**Your objective**: Where a line in the listing below contains the word "Locate", copy that line.

**Working data**:
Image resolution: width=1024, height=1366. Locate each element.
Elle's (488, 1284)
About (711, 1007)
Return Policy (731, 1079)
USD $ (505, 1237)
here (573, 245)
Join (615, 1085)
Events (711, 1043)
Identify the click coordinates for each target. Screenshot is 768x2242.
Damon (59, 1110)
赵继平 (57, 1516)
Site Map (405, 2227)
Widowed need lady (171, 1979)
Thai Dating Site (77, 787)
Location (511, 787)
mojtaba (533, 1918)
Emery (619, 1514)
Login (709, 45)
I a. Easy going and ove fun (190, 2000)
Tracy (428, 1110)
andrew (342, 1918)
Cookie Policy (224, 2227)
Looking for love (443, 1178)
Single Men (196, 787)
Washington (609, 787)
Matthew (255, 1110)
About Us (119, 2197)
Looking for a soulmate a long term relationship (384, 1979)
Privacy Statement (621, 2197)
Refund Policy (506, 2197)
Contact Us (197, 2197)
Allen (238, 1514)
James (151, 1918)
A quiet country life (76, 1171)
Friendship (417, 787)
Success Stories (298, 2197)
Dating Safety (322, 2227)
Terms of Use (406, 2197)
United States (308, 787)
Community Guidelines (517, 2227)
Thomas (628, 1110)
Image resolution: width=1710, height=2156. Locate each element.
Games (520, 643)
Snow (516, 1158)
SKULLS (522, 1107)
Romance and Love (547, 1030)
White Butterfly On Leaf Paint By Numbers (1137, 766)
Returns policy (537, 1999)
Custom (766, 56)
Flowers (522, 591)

**Task response**:
Image resolution: width=1024, height=1366. Locate each element.
Image resolution: width=1710, height=2156. Locate each element.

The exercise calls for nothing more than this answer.